O silêncio que se seguiu foi desconcertante. Mal sabia o homem que o outro queria mesmo era aquele alívio. Ele desejava aquele cano frio pressionado contra sua cabeça vazia.
Ele desejava isso.
Não sabia muito bem porque. O sangue correu quente nas veias do homem, enquanto que na deste outro, suado, ferido e amarrado, corria gelado de um jeito... reconfortante.
Ele queria muito.
- Não vou fazer isso. Olha, eu não quero te machucar, eu só quero saber o que você tem pra me contar. E você tem muitas coisas pra me contar.
- Põe a arma de volta na minha cabeça, ou eu não falo nada.
O homem ficou parado pensando o porquê desse interesse. Há dois minutos, o outro era calmo e leve como um floco de neve caindo do céu.
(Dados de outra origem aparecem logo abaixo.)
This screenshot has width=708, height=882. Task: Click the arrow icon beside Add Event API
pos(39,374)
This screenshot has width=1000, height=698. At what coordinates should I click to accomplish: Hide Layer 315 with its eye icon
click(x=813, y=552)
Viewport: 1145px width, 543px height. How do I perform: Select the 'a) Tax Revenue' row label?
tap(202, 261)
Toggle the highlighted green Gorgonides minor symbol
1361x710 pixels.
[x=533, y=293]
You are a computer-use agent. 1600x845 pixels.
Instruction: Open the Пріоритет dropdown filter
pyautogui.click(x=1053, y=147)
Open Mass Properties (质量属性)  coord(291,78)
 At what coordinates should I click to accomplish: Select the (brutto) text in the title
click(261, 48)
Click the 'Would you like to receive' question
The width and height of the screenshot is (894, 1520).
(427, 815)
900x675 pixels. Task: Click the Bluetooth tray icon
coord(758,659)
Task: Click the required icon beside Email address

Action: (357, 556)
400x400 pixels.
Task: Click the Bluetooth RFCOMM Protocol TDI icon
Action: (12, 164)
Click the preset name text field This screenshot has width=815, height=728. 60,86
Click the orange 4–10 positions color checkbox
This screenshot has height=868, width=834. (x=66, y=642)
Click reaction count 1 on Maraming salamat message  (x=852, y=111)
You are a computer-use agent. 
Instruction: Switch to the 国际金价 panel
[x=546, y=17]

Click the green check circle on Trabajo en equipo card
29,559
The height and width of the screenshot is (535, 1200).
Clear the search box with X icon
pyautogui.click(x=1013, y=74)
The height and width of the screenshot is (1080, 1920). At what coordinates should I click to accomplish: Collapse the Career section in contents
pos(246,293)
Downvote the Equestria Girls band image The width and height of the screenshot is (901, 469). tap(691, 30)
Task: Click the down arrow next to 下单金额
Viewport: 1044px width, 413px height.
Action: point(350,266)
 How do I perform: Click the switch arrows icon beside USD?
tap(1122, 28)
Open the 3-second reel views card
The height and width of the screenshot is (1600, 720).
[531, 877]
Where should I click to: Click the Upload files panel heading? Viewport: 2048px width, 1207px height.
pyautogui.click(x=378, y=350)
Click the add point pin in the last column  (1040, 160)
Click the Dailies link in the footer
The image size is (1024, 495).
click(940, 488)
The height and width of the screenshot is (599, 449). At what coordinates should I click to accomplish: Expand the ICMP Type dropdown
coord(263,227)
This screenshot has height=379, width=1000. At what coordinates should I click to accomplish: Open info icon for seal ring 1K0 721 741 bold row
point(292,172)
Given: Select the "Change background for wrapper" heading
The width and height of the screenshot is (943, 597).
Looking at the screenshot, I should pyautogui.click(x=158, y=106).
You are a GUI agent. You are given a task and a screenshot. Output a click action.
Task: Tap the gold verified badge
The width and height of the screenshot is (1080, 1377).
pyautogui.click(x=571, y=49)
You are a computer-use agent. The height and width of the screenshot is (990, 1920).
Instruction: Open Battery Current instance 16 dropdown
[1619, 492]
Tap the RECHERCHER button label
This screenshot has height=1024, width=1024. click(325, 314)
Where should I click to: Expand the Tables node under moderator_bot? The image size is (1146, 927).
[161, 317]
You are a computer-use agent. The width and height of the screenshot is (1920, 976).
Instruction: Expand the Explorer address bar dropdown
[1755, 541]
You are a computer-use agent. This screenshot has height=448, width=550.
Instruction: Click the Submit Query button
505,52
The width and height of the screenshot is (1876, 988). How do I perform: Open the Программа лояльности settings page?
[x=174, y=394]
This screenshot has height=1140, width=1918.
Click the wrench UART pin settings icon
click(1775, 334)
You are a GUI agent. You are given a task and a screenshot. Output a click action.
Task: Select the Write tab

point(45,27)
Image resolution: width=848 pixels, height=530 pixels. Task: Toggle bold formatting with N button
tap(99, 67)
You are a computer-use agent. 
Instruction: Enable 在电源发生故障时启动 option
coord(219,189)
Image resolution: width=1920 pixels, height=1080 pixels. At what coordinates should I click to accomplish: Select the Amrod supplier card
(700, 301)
E ele sabia que o homem tinha algo a dizer sobre aquele transtorno.
- Olha, cara, se você não falar, eu vou...
- Vai oquê? Faz logo o que você tem de fazer. Vamos, coloca essa arma de volta na minha cabeça! Você ainda quer suas informações?
Surpreendido com aquele sorriso lunático no rosto do outro, o homem por um momento pensou em se render à tentação de fazer o que o homem pedia, mas havia medo. Um medo, um único arrepio gelado na sua espinha. Seu corpo, febril de ódio e culpa por estar sentindo medo de um homem, um outro homem amarrado e fundamental para resolver seu problema, estremeceu ao olhar para a face do outro mais uma vez.
- Eu não sou um assassino.
- Mas tem o que eu quero. Você acha que é o único aqui que quer alguma coisa?
- E o que você quer?
- Sua arma na minha cabeça.
- Cara, qual é o seu problema? Eu não sou um assassino!
O outro estava entrando na mente do homem. Não deveria deixar... Ele não pode...
- Por Deus, qual é o seu problema?
- Adrenalina. Vamos, anda logo põe essa arma na minha cabeça e puxa esse gatilho. Eu sei que você quer. Eu sei o que você quer.
O que se seguiu foi uma risada.Olhos incerto, sem direção. Os olhos do homem pesaram, a vista escureceu. Ele não tinha como saber.
O outro não tinha como saber.
- Como você...
- Ah, você nunca viu uma pessoa como eu? Você nunca viu uma cabeça aberta e o barulho que faz?
O silêncio. Esse silêncio que conhecia há muito. Aquela sensação, aquele sangue quente correndo. Como orvalho no rosto. Foi rápido. As paredes agora parecem mais bonitas... Pelo menos, aos olhos do outro.